Prompt:
Starting at the line that contains "Click help icon" and ending at the line that contains "Open the Auto Route menu", the lines below are to be given again exactly, with nothing added.

Collected data entries
▬▬▬
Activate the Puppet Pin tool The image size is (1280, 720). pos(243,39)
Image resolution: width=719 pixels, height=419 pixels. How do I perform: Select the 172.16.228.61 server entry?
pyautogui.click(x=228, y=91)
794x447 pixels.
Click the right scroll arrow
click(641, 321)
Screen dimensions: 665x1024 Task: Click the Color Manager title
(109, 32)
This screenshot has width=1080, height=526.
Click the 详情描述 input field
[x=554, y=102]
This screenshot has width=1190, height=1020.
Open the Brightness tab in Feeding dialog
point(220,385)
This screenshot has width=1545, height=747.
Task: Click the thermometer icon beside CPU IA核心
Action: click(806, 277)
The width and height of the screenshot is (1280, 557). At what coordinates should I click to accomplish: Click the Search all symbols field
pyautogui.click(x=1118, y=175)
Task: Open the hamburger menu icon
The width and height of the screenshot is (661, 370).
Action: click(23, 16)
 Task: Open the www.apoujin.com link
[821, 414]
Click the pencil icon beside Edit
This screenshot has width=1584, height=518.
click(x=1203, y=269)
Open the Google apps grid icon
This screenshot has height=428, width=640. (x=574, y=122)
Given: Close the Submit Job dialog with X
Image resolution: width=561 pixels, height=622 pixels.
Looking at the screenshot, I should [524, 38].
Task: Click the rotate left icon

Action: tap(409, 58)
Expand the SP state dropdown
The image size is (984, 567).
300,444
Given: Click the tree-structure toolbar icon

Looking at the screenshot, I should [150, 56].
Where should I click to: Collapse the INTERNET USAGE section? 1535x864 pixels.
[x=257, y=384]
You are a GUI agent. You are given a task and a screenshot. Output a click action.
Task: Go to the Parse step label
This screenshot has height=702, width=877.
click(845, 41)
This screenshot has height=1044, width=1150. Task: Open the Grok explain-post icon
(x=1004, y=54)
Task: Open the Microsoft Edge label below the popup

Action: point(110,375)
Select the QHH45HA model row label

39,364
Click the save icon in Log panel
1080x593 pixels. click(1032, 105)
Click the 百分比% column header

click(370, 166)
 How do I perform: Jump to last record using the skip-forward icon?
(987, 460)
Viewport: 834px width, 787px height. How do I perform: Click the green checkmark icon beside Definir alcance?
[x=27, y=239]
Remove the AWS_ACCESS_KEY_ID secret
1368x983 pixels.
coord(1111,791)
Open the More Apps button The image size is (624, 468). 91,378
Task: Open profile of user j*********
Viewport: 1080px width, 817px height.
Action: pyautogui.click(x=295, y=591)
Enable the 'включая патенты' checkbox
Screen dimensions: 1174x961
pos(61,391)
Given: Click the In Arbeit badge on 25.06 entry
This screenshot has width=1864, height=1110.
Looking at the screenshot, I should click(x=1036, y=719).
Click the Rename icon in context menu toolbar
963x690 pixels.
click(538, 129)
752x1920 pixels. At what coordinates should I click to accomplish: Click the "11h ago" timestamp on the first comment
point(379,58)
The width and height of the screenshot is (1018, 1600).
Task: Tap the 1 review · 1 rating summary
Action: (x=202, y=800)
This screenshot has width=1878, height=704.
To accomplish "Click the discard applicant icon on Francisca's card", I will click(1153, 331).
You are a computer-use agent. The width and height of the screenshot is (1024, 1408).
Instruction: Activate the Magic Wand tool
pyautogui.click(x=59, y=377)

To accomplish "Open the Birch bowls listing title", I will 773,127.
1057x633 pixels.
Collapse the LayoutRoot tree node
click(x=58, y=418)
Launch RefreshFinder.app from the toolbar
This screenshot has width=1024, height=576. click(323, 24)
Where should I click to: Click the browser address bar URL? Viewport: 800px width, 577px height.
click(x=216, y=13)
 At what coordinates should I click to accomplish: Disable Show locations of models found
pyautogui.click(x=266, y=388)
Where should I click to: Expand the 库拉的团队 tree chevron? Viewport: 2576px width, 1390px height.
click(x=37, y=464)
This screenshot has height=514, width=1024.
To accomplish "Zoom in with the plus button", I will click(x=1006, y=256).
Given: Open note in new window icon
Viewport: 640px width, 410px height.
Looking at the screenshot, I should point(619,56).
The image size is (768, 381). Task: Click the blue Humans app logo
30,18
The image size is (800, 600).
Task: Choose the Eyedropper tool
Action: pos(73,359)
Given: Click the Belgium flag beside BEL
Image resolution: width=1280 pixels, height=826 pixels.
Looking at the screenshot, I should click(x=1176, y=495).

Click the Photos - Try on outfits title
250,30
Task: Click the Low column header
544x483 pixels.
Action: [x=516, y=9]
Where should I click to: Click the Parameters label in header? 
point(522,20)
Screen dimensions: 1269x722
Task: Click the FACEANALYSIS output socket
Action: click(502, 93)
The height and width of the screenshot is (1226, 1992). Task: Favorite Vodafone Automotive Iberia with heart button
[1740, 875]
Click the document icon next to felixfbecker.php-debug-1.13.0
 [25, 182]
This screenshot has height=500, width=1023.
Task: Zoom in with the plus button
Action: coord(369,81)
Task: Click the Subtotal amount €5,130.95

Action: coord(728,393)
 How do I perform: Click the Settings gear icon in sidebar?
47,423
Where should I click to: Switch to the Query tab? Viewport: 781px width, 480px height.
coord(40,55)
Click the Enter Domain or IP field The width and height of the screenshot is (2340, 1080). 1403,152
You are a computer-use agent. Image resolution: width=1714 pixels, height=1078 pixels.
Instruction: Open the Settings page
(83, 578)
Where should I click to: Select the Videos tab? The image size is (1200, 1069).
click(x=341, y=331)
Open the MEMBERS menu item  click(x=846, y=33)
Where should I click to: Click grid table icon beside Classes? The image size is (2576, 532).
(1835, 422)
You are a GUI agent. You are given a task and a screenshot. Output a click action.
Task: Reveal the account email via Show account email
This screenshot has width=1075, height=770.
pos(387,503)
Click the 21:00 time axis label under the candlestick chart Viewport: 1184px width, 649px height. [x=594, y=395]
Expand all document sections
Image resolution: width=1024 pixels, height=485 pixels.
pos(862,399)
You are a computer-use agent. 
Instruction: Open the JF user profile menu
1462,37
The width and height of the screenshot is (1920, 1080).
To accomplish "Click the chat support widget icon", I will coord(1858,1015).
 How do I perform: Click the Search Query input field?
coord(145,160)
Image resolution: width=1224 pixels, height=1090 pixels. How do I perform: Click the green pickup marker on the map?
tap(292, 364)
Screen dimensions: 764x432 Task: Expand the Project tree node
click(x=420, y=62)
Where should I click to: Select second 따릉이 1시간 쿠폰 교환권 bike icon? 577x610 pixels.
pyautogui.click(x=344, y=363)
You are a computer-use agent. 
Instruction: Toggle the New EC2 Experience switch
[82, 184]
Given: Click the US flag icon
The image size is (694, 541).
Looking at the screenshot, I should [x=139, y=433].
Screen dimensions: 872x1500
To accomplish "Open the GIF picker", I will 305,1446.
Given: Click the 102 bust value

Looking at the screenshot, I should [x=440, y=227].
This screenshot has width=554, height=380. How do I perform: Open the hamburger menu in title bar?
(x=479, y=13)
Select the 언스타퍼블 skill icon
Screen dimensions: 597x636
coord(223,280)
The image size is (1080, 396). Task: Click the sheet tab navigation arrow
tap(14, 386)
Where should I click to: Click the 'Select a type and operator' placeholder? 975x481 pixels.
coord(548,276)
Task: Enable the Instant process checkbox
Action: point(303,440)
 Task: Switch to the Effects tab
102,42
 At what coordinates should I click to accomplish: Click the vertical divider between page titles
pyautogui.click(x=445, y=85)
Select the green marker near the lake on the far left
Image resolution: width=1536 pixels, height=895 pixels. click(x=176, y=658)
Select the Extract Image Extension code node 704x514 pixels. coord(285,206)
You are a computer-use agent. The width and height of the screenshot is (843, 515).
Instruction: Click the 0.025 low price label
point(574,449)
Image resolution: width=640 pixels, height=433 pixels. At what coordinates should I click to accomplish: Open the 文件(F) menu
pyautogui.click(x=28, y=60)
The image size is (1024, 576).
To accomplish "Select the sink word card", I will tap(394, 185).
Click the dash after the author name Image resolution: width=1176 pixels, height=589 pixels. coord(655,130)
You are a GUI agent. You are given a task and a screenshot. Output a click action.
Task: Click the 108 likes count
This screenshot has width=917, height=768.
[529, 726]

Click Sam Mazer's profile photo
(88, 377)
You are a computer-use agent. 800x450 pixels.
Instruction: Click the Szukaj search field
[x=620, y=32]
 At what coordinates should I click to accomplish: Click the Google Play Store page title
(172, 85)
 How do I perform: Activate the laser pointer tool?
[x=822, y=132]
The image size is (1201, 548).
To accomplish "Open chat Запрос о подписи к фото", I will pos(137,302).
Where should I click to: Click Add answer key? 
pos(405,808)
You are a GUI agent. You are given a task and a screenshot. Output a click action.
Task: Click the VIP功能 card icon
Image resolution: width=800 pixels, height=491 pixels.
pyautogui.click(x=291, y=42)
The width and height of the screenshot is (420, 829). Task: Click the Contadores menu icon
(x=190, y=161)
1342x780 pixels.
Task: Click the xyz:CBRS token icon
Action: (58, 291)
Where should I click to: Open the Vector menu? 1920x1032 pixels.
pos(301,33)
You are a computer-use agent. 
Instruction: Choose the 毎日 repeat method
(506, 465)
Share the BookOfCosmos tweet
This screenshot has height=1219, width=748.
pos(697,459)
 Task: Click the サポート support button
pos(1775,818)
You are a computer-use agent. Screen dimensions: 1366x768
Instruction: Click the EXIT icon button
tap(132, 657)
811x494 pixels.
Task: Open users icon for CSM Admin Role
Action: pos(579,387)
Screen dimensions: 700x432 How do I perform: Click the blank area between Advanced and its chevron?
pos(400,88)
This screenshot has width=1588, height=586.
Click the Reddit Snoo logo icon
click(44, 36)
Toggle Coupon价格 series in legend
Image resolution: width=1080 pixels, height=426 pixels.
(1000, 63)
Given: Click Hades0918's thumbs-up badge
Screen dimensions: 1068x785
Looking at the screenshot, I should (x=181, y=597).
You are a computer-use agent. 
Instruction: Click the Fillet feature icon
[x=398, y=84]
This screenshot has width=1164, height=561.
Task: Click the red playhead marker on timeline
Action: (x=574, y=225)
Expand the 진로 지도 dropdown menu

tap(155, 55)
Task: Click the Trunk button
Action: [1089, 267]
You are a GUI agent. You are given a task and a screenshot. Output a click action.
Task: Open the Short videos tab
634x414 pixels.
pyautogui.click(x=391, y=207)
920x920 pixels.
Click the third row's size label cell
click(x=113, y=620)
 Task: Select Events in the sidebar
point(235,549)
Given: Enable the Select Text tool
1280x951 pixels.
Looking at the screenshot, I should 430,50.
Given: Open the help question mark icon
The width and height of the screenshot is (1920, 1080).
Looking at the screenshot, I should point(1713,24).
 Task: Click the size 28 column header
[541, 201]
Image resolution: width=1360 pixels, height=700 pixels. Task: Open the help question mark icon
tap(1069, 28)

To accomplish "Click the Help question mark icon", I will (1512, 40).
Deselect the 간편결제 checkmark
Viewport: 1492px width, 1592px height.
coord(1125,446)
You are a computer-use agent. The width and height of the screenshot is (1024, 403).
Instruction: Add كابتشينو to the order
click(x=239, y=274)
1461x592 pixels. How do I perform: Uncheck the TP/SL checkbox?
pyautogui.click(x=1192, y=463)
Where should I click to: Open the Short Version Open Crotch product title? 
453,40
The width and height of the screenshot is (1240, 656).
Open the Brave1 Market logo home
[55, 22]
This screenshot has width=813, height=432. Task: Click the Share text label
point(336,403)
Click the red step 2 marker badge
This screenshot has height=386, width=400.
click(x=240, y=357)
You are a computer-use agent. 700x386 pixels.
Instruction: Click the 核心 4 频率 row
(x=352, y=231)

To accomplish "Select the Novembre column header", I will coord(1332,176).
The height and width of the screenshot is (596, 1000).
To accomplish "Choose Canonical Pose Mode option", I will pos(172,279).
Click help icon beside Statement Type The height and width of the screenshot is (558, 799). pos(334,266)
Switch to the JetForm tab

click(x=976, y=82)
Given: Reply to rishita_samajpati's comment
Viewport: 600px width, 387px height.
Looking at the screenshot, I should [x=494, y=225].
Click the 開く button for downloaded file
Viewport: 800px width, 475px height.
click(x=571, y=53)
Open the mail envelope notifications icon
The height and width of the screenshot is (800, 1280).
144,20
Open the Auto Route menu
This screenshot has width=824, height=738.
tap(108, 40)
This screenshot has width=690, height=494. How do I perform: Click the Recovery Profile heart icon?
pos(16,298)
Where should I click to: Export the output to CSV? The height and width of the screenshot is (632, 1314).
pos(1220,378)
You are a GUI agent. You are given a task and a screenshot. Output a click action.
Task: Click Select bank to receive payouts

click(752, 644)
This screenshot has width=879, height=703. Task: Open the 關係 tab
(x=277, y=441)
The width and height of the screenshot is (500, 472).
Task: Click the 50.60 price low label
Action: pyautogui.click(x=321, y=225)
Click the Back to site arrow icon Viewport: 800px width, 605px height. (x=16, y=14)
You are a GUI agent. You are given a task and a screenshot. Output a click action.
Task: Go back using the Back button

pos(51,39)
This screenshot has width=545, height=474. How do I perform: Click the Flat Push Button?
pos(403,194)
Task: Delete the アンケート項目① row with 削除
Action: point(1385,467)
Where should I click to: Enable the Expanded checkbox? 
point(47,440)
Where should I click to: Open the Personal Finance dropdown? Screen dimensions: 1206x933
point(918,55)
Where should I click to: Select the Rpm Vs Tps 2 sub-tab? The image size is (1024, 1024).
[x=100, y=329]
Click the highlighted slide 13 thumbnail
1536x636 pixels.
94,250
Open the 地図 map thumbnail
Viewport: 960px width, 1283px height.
▬▬▬
Task answer:
Click help icon beside Statement Type The height and width of the screenshot is (558, 799). pos(334,266)
Switch to the JetForm tab

click(x=976, y=82)
Given: Reply to rishita_samajpati's comment
Viewport: 600px width, 387px height.
Looking at the screenshot, I should [x=494, y=225].
Click the 開く button for downloaded file
Viewport: 800px width, 475px height.
click(x=571, y=53)
Open the mail envelope notifications icon
The height and width of the screenshot is (800, 1280).
144,20
Open the Auto Route menu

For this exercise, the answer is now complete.